→ Try it
Look through the entries below, please, and copy every line with the word "blue".

= Beginning of Section =

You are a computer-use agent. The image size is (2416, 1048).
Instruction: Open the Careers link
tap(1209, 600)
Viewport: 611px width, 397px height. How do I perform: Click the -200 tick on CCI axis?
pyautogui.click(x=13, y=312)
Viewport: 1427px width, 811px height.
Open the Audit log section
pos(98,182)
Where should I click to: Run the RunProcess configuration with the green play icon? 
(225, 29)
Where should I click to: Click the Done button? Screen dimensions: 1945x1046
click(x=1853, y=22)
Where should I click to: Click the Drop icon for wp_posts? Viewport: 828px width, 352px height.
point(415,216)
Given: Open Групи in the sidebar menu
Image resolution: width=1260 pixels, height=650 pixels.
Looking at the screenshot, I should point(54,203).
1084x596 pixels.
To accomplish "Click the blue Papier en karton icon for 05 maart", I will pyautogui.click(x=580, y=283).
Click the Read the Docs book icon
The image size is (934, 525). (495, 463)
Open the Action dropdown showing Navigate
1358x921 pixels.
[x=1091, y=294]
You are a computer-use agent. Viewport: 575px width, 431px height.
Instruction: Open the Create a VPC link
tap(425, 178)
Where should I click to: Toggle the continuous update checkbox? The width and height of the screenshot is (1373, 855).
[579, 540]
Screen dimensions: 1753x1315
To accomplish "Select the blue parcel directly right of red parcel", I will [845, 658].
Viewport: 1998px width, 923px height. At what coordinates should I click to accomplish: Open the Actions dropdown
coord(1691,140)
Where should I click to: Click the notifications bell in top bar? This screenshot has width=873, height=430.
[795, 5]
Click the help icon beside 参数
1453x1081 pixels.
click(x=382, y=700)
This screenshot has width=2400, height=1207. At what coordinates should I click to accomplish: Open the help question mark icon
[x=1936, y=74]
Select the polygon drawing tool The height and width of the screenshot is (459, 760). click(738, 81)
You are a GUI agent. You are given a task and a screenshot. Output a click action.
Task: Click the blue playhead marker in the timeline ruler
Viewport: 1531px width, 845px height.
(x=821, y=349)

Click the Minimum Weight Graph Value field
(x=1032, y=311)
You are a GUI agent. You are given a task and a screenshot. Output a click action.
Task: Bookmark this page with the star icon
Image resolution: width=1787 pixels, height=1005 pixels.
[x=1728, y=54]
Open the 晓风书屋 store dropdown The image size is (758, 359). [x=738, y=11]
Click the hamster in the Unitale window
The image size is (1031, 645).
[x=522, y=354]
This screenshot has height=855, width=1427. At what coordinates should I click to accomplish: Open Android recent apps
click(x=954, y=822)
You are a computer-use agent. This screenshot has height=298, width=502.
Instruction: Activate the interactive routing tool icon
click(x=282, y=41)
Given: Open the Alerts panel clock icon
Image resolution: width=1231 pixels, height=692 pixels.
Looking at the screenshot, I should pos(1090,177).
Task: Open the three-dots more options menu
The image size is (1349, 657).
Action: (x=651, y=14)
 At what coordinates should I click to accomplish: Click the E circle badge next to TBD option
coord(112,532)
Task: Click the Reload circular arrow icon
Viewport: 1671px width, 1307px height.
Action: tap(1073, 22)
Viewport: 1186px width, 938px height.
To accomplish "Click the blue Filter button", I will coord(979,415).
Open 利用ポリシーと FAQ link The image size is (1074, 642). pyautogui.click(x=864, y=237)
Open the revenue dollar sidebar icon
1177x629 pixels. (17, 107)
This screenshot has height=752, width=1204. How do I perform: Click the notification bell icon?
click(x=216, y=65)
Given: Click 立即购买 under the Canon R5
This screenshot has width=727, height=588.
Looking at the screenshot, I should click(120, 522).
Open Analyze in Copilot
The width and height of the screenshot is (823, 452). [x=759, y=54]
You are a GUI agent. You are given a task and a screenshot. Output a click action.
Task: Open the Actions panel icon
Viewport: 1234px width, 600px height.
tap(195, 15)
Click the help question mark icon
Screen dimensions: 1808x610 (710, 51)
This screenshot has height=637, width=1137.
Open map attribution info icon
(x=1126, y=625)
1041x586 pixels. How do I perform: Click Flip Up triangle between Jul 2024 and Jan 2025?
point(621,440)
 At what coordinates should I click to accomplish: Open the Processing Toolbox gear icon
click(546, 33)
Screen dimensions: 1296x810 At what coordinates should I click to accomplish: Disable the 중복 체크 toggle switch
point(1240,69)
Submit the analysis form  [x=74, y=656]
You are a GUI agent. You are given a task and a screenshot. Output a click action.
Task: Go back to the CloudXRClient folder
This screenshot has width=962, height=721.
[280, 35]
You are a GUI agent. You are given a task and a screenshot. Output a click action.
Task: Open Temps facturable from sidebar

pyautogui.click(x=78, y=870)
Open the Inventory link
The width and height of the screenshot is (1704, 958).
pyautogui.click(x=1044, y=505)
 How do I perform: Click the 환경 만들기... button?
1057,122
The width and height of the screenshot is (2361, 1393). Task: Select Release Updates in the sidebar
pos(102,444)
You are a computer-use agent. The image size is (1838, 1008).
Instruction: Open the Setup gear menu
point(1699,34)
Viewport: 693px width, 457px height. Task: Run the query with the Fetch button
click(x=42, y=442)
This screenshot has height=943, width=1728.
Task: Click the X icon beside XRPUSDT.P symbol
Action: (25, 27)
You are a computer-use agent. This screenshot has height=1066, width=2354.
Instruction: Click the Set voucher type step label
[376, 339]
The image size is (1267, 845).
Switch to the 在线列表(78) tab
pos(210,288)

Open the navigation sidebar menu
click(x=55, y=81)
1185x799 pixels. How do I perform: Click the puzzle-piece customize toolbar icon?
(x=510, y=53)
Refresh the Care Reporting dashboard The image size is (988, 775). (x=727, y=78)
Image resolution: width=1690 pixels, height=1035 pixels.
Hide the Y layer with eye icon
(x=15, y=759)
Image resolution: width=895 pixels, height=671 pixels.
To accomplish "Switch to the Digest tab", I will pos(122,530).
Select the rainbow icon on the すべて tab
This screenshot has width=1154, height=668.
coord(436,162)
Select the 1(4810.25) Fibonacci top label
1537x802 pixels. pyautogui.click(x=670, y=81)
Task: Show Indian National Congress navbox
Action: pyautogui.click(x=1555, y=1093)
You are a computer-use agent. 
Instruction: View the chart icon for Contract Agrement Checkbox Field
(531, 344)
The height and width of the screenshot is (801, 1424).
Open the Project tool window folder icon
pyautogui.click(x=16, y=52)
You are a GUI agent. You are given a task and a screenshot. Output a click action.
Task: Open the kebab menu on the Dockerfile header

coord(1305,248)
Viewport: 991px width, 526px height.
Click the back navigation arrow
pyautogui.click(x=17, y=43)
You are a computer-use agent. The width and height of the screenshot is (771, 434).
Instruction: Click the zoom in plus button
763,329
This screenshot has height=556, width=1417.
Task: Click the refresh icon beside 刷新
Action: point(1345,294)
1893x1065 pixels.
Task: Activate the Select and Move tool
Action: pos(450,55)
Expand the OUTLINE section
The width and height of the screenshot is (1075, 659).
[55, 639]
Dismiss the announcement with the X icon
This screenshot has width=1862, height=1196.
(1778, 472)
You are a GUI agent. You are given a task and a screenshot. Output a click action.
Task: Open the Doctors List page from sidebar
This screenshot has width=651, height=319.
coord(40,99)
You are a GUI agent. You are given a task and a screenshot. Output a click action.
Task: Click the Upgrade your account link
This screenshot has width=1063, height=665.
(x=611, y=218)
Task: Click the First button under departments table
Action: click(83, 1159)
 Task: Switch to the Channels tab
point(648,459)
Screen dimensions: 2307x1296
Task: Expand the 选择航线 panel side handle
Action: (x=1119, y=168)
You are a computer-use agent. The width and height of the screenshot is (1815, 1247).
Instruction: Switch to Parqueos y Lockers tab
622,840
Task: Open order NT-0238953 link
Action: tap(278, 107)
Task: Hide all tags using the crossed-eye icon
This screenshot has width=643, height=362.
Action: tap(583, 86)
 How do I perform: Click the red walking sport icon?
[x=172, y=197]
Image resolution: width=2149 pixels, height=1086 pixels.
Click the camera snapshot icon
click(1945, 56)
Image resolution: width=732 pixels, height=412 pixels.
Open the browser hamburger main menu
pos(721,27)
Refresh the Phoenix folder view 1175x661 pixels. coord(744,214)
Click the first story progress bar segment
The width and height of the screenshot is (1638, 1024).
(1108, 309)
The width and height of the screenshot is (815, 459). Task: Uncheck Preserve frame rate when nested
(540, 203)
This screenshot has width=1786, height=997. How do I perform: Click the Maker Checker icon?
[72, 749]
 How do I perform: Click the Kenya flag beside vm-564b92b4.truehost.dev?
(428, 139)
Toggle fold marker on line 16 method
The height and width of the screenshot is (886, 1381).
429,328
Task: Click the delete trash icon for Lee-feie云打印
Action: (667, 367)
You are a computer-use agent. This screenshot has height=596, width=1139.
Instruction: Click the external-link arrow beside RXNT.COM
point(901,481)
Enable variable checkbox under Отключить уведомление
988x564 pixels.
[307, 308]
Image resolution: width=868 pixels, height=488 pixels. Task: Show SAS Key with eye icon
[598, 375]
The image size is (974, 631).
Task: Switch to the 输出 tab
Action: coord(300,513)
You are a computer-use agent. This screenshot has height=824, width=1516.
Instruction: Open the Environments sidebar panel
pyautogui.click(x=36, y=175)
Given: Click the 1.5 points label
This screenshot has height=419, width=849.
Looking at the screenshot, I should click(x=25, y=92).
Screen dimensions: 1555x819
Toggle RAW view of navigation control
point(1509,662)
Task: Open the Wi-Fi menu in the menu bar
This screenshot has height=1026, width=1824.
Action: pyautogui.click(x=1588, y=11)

= End of Section =

→ Completed task
To accomplish "Click the blue Papier en karton icon for 05 maart", I will pyautogui.click(x=580, y=283).
To accomplish "Select the blue parcel directly right of red parcel", I will [845, 658].
Task: Click the blue playhead marker in the timeline ruler
To accomplish "Click the blue Filter button", I will coord(979,415).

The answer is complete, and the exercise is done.